Isolation and characterization of rat alpha-1-antitrypsin.

Abstract

From 330 ml of rat serum, 222 mg of alpha-1-antitrypsin have been isolated and purified with an overall yield of approximately 20%. The preparation was homogeneous by the criteria of sodium dodecyl sulfate-polyacrylamide gel electrophoresis, sedimentation equilibrium centrifugation, and immunoelectrophoresis.
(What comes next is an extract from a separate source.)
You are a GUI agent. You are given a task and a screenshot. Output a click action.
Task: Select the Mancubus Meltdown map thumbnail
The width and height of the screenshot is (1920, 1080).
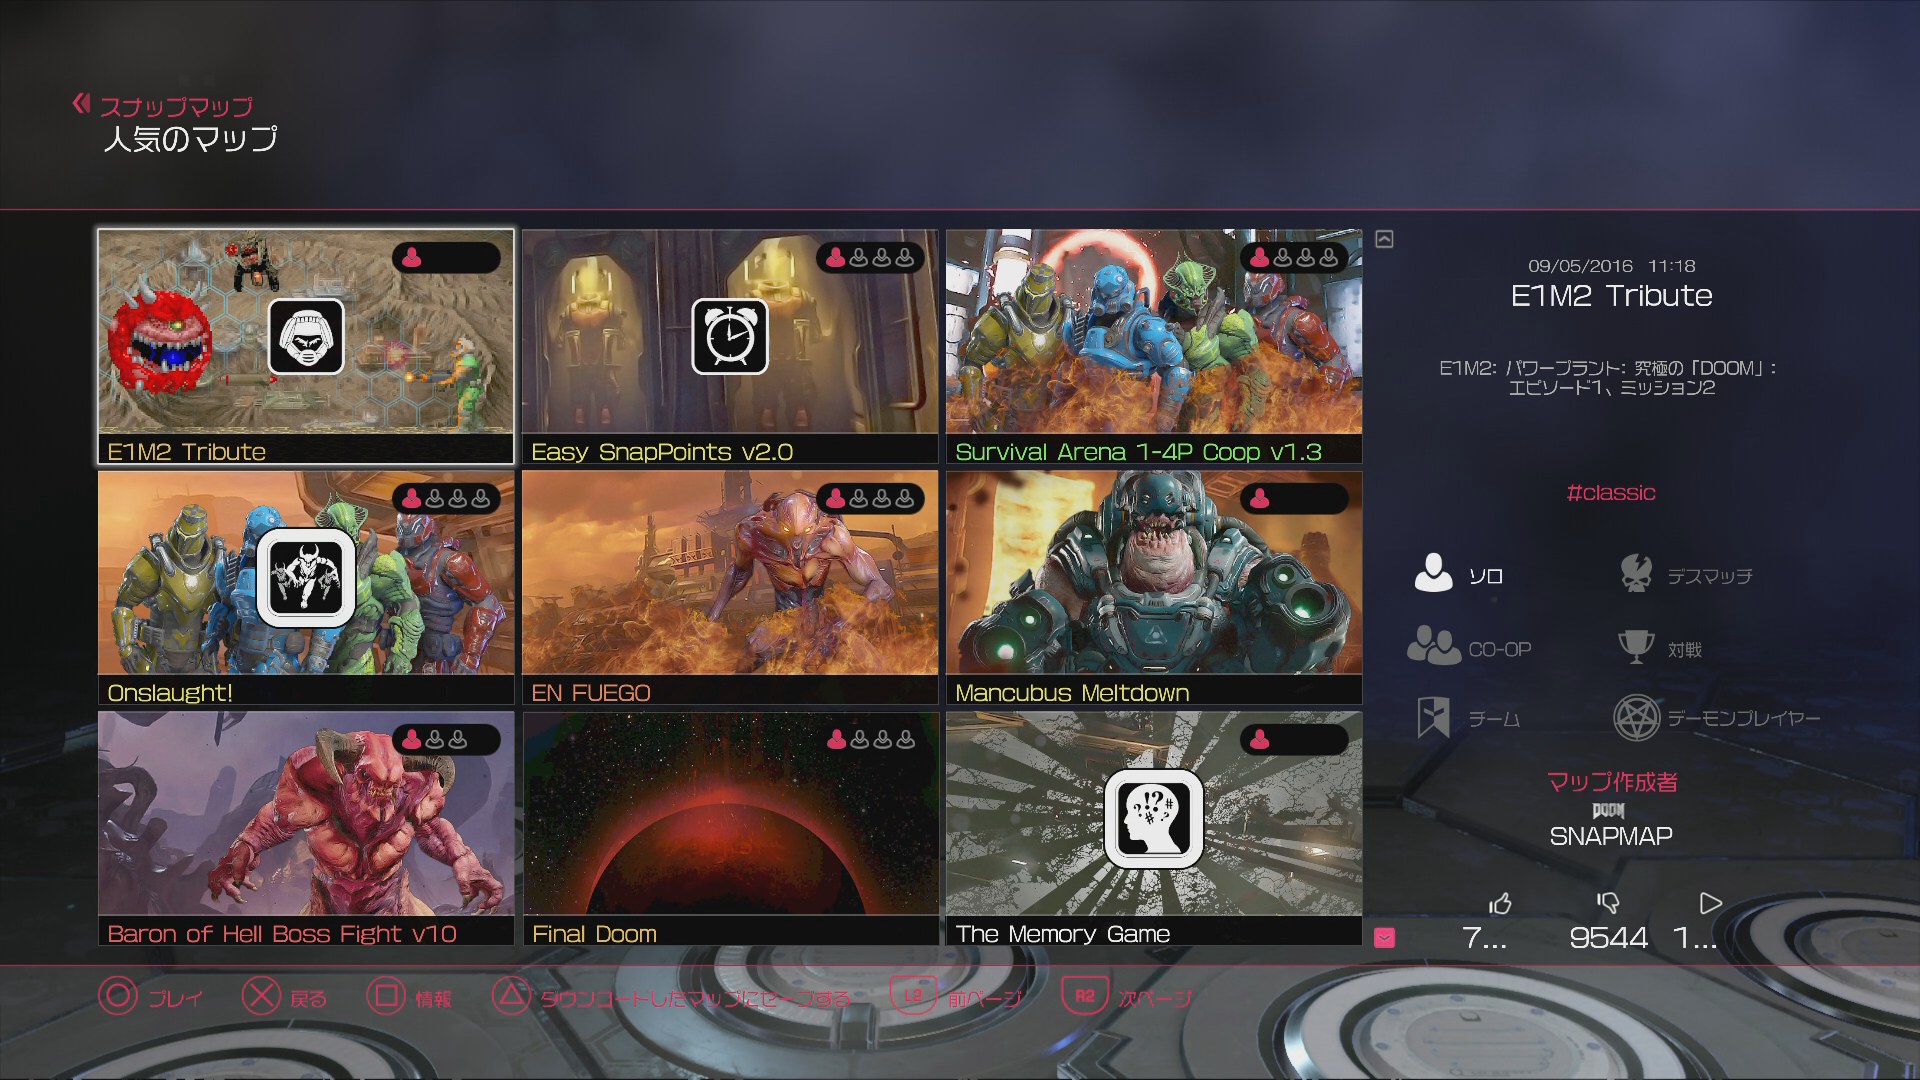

Rat alpha-1-antitrypsin exhibited Mr = 47,000 +/- 1,500 by sodium dodecyl sulfate-polyacrylamide gel electrophoresis and 45,000 +/- 1,000 by equilibrium ultracentrifugation; the sedimentation coefficient (s20,w) was 3.29. Rat alpha-1-antitrypsin exhibited a trypsin-combining ratio (moles of trypsin inhibited/mol of alpha-1-antitrypsin) of 0.88. Rat alpha-1-antitrypsin showed significant differences in amino acid composition when compared to human alpha-1-antitrypsin, particularly in lysine, glutamic acid, arginine, methionine, and tyrosine content. Rat alpha-1-antitrypsin contains 14.3 residues/mol of N-acetylglucosamine, 5.0 residues/mol of mannose, 4.2 residues/mol of galactose, and 5.8 residues/mol of sialic acid. Monospecific antibody produced in a rabbit against our purest preparation of rat alpha-1-antitrypsin does not cross-react immunologically against human, calf, fetal calf, mouse, or chicken sera. The availability of a pure preparation of rat alpha-1-antitrypsin as well as the specific alpha-1-antitrypsin antibody will facilitate studies on the biosynthesis and secretion of this important protease inhibitor in an appropriate animal model.